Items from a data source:
- Opening Delimiter -

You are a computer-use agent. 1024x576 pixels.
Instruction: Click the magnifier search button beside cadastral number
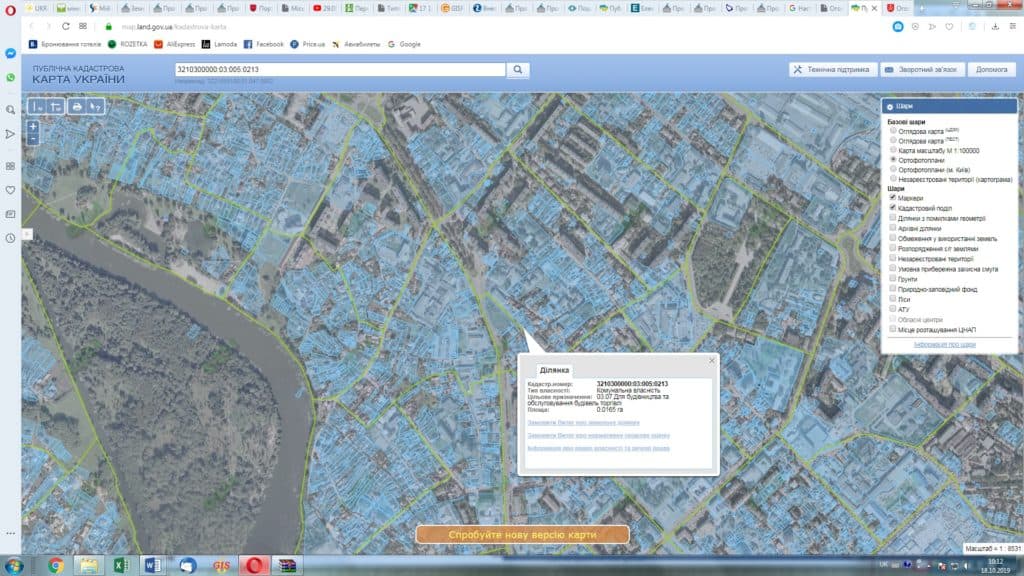click(x=518, y=70)
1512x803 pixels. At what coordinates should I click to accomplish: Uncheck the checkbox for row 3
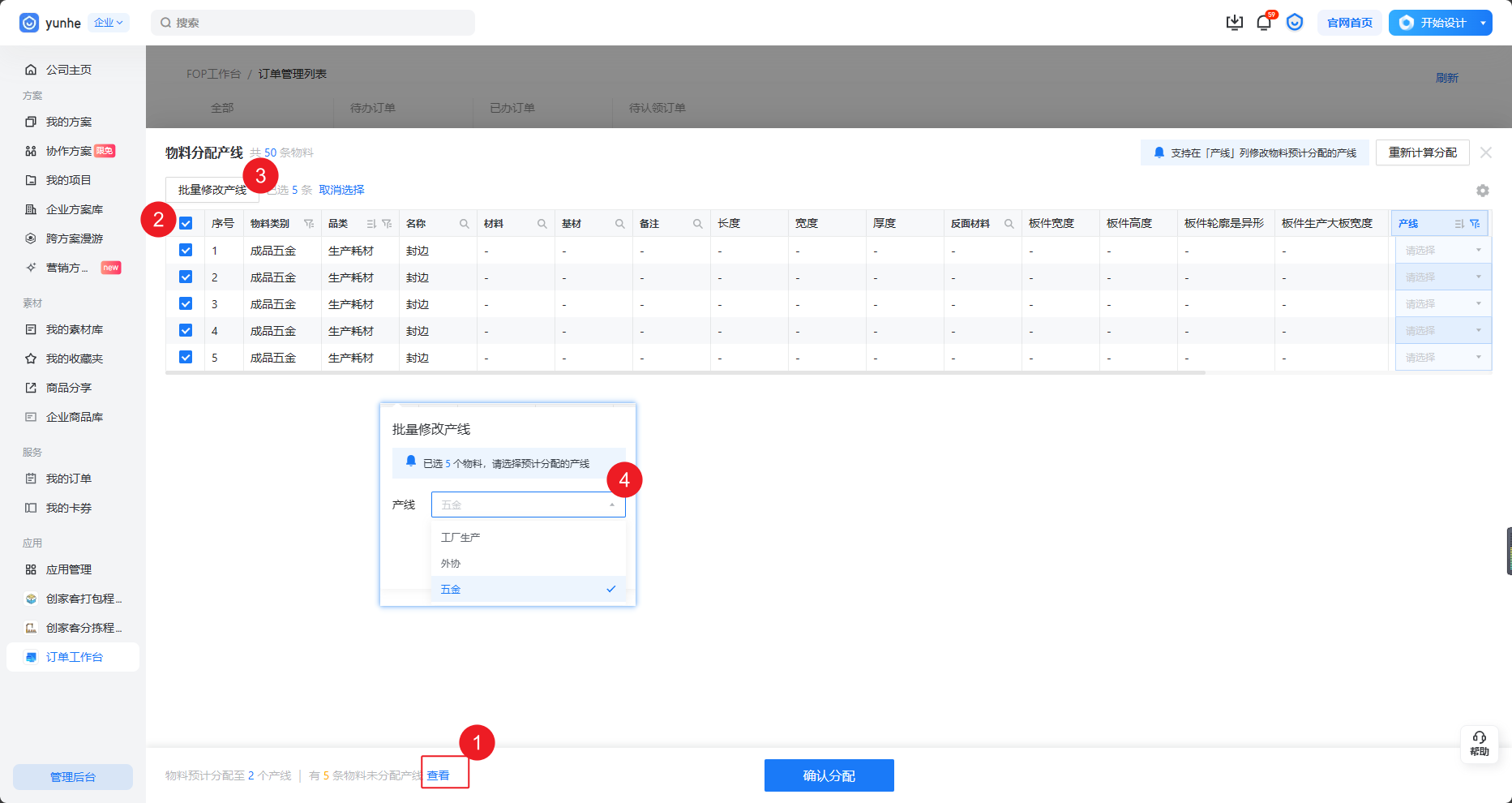[x=186, y=304]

- Closing Delimiter -

§ **WHAT TO WORK ON**: Copy all of the entries verbatim, leaving out any pictures they contain.

§ **WRITTEN ANSWER**:
You are a computer-use agent. 1024x576 pixels.
Instruction: Click the magnifier search button beside cadastral number
click(x=518, y=70)
1512x803 pixels. At what coordinates should I click to accomplish: Uncheck the checkbox for row 3
[x=186, y=304]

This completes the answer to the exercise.